Going forward, Nokia engineers must compete against fresh offerings from Samsung and Apple that will repeat this cycle. On January 30, Research in Motion brought it latest BlackBerry 10 operating system to market. Research in Motion is typically hailed by corporate and government leaders, who demand secure and functional technology. A recent deal between RIM and Visa (V) executives will transform BlackBerry 10 phones into virtual wallets. Research in Motion will work to expand sales through near-field communications, before rivals encroach upon this market. The smart phone market is quickly degenerating into a crowded game of musical chairs, where two winners take all. Without a blockbuster launch, Nokia and lesser players will be forced to preserve shareholder value through financial engineering. The Lumia, although a small win, is no blockbuster event.
The Bottom Line
On January 24, 2013, Nokia released its 2012 annual report. A quick review of the report indicates that Nokia financials have been deteriorating sharply over the past two years, before promptly reversing course in Q4 2012. This latest quarter may prove to mark the perfect storm of Holiday Season sales and Apple iPhone 5 supply chain inefficiencies, rather than the spearhead of a long-term trend towards sustained profitability. Nokia reported an operating profit of $596 million on $10.9 billion in fourth quarter revenue. For the year, however, Nokia posted $3.1 billion in losses on $41 billion in annual revenue. The prior year, in 2011, Nokia lost $1.5 billion. For the past two years, Nokia has effectively floated the note for survival, with the help of debt refinancing, real estate consolidation, and layoffs.

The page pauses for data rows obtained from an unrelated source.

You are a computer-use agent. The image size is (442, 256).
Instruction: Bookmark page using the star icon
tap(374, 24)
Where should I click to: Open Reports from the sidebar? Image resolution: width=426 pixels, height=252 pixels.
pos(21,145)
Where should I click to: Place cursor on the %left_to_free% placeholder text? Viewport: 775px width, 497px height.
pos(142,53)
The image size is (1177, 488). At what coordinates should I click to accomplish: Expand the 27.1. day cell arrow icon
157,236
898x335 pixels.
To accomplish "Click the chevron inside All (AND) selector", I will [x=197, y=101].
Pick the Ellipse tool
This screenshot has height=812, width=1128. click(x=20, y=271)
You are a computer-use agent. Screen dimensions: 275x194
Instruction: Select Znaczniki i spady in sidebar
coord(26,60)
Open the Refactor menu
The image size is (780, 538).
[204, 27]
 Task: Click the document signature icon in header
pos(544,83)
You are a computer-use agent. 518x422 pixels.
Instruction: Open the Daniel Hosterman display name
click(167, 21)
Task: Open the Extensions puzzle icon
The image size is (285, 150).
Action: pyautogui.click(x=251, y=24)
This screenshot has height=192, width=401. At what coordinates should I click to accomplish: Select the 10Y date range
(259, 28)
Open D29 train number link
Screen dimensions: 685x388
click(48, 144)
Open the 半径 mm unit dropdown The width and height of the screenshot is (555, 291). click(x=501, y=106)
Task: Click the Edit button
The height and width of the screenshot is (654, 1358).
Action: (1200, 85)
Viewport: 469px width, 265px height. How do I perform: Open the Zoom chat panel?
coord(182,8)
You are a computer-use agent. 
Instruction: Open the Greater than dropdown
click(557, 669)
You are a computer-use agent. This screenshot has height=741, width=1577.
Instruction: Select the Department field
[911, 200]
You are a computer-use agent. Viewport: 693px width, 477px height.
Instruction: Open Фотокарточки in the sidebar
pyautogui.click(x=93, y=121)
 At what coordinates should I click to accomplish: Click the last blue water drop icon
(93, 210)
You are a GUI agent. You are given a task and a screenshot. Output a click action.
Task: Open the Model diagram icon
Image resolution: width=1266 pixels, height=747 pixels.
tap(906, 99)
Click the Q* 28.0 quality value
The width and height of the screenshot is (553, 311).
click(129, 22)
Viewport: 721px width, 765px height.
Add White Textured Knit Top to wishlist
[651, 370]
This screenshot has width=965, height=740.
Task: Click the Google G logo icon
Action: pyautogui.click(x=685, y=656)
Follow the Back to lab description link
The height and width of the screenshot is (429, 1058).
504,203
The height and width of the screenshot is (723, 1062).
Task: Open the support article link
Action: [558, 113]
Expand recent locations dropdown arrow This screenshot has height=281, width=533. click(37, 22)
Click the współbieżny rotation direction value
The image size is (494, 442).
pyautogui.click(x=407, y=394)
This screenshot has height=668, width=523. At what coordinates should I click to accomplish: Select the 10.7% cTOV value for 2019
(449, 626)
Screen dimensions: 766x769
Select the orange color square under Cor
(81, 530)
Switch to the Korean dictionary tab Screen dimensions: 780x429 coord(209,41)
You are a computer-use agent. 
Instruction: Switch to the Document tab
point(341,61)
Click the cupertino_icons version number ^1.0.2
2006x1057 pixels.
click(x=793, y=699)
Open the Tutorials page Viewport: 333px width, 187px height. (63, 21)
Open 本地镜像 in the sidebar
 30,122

During this latest earnings report conference call, Nokia executives eliminated the dividend, while also warning of weakening smart phone sales going forward. Eliminating the dividend will preserve $1 billion worth of cash as shareholder equity. Over the next year, fading demand for the Lumia line will force asset write offs and tightening liquidity. Nokia, with its $15 billion Wall Street market capitalization, closed out its 2012 books with $40.7 billion in assets above $19.9 billion worth of liabilities on the balance sheet. Broken down further, Nokia's assets include $14 billion worth of investments and cash. In order to avoid a liquidity crisis, Nokia will be forced to aggressively sell off $2 billion worth of inventories, while also collecting $7.5 billion in receivables over the next eighteen months.
$4.9 billion in Nokia goodwill must be also written down to reflect a new paradigm. Mobile intangible asset valuations peaked last summer - with the $12.5 billion Google buyout of Motorola and bruising Apple versus Samsung patent infringement litigation. Earlier this month, the Federal Trade Commission ordered Google to provide competitor access to the former Motorola patents "on fair, reasonable, and nondiscriminatory terms." The collapse of the patent bubble means that Nokia business units are now even less attractive to prospective buyers.
Nokia stock is now a strong sell.
Disclosure: I have no positions in any stocks mentioned, and no plans to initiate any positions within the next 72 hours. I wrote this article myself, and it expresses my own opinions. I am not receiving compensation for it (other than from Seeking Alpha). I have no business relationship with any company whose stock is mentioned in this article.